The problem comes down to data – accuracy, timeliness, granularity throughout an organisation from the back office through to the front (and externally to third-party property/asset managers), often with hold-ups and potential errors at each stage. The process needs to become much faster, moving towards real-time, and become far more agile.

Data management, once overlooked, is now a top priority. And the first change must be to stop relying on spreadsheets. They are great tools, but other than basic password restrictions, they enable little control over who opens them and what changes they make, which leads to inaccuracies, duplicated entries and confusion.

Data sources will constantly be in flux and change, so the workflow that governs use of them and the business tools to integrate the data sources needs to migrate from Excel to a corporately-supported front office platform.  The goal here is to have consistency policies for data governance and data management/handling as the constant in a world where data itself is constantly shifting and evolving.

Most organisations have their ‘accounting’ environment (be it Excel or a corporately supported platform) as the centre of the universe and usually on an asset class by asset class basis.  Some have integrated their accounting books of record for multiple asset classes into a data warehouse.

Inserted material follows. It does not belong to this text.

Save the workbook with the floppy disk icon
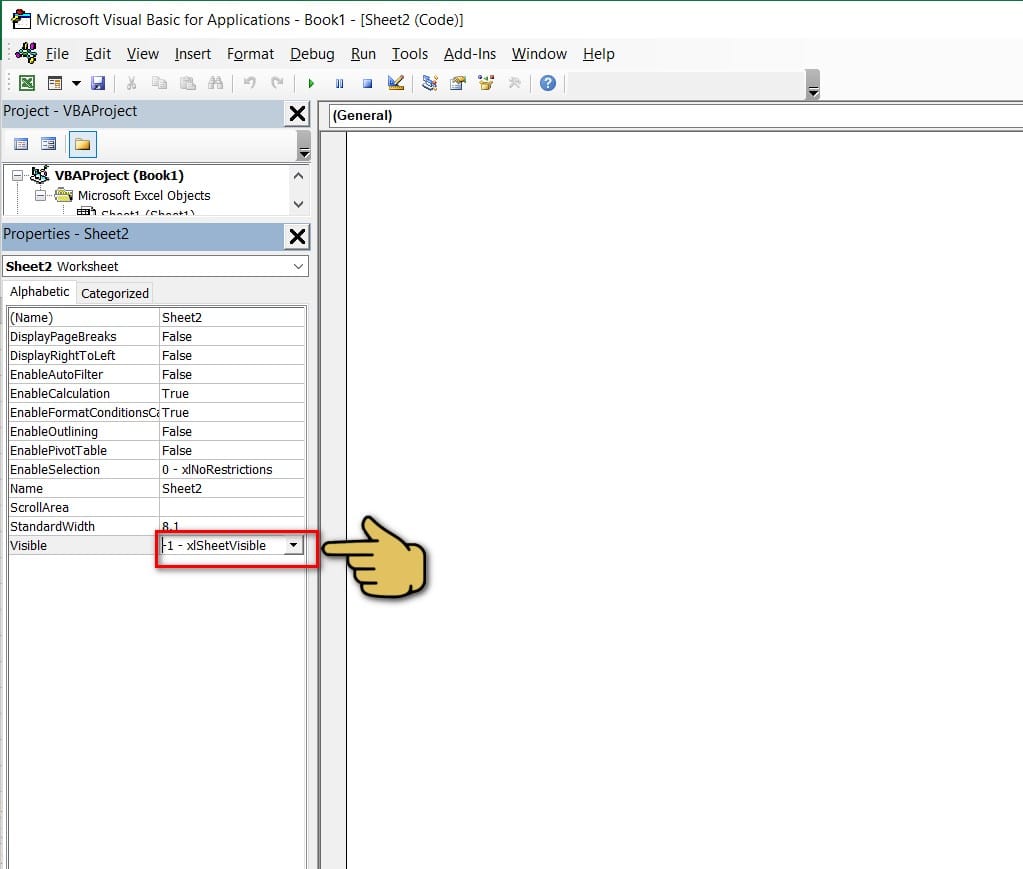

Few firms have tackled the fragmentation that exists in the front office that lays after the accounting data sources and delves into the other data necessary to run the business, such as external property/asset managers and the business/static data that rarely have corporately supported environments.  Asset-agnostic front office platforms that migrate away from Excel fragmentation for front office needs pose a long-overdue solution to reduce operational, investment and decision turnaround time risk.

Excel is not without its merits, but the fragmentation it permits for workflow, data capture and functionality execution create too many challenges in the current market for alternative assets. Changes are dynamic, so when one person makes an alternation, everyone can see what they have done and the impact of their changes and it must carry an audit trail with data and time stamp, which is not within the bandwidth of what Excel does. A corporately supported platform for this, with an amalgamation of all the data and asset classes from the multitude of spreadsheets makes it easier, for example, to try multiple iterations of different scenarios to test the strength of any decision. It also gives total transparency to make auditing and compliance far more straightforward.

Once this is put in place, reporting and analytics capability flow on a timelier basis with more comfort level in the numbers being produced. Fund and portfolio managers can start to be more proactive, taking advantage of analysis and ‘what if’ testing to enable forecasting and future planning, in a way that can be demonstrated and easily communicated to investors and senior management.

Firms with expanding portfolios of alternative investments can’t afford to not invest in technology and data management in order to remain competitive. It will mean investment and change in workflows and corporate culture.  Migrating people off Excel to a corporately supported environment is not an easy addiction to forego so almost certainly some disruption too to the business culture is necessary to reach the next plateau. However, it might be the push needed to transform the business into a modern, highly agile organisation. And one with the flexibility to cope with the increasingly competitive market for suitable investment vehicles (and types of investments) that is rapidly emerging.